***** THE DATA

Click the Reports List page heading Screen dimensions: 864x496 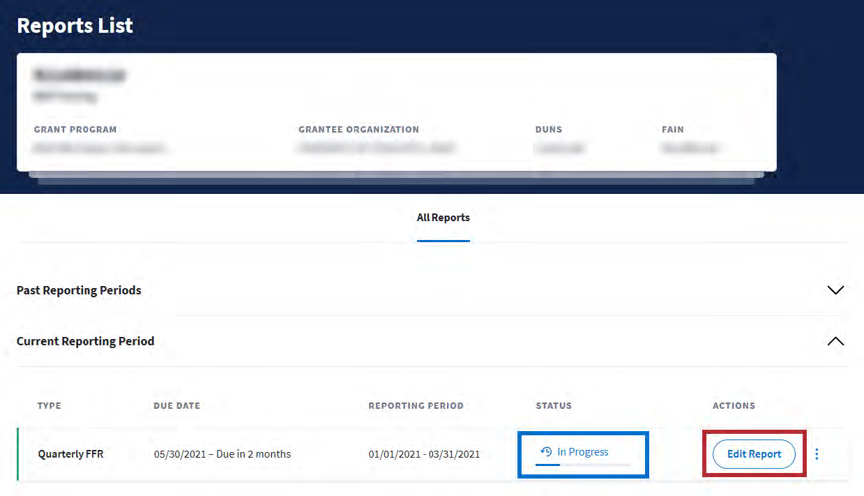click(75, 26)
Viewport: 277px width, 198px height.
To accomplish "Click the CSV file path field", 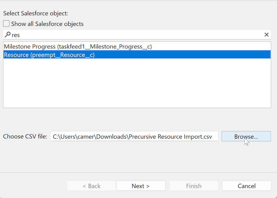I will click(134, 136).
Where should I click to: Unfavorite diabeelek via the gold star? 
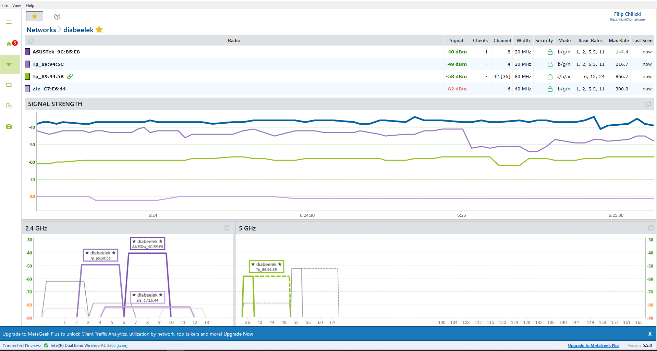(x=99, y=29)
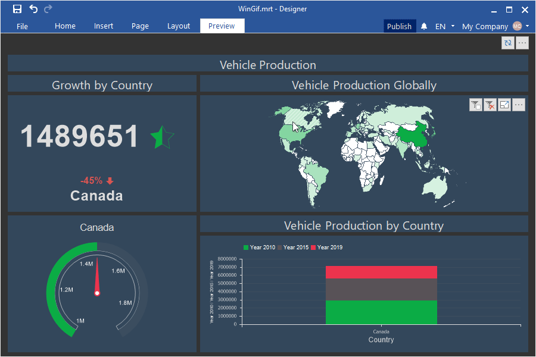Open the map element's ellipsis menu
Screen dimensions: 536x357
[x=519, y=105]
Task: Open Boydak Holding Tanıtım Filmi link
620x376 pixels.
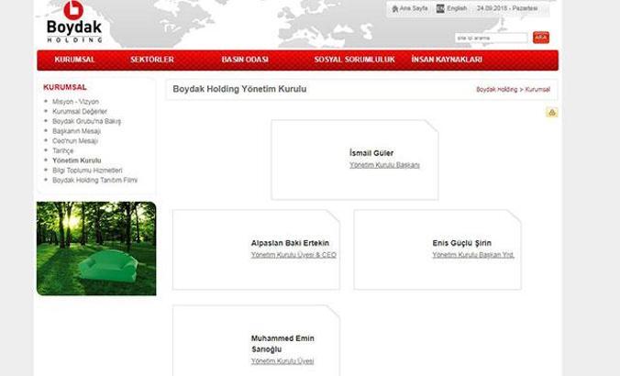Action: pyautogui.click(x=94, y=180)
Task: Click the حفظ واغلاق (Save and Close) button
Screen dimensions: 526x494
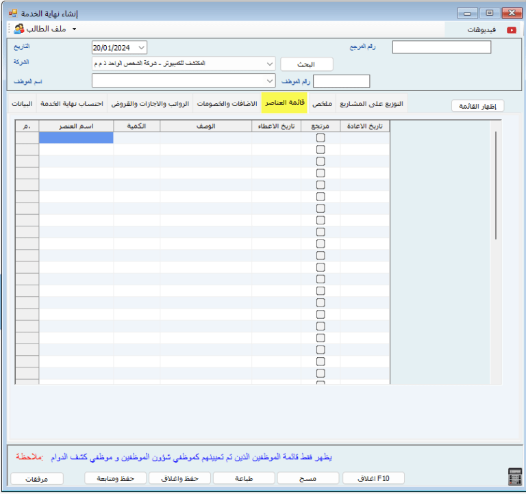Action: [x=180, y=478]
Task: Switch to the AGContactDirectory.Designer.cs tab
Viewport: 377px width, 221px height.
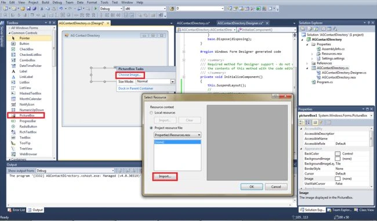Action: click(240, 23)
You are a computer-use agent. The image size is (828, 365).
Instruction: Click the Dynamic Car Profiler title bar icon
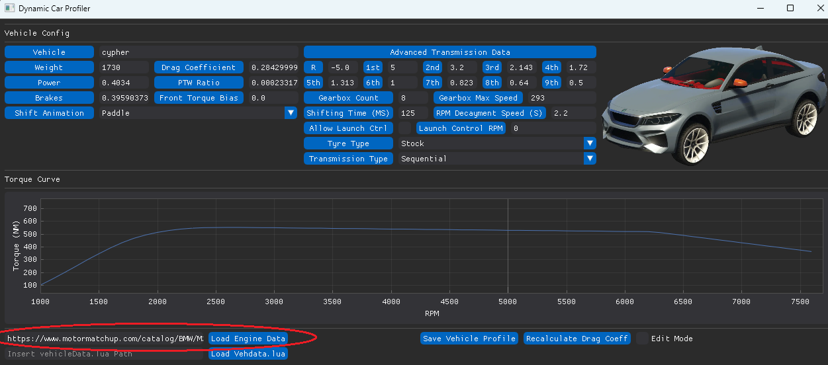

**********

Your answer must consist solely of the lines from the one containing "Viewport: 377px width, 221px height." through the last line of the records above, copied exactly, with every picture left out.

Viewport: 377px width, 221px height.
Action: click(240, 23)
You are a computer-use agent. The image size is (828, 365).
Instruction: Click the Dynamic Car Profiler title bar icon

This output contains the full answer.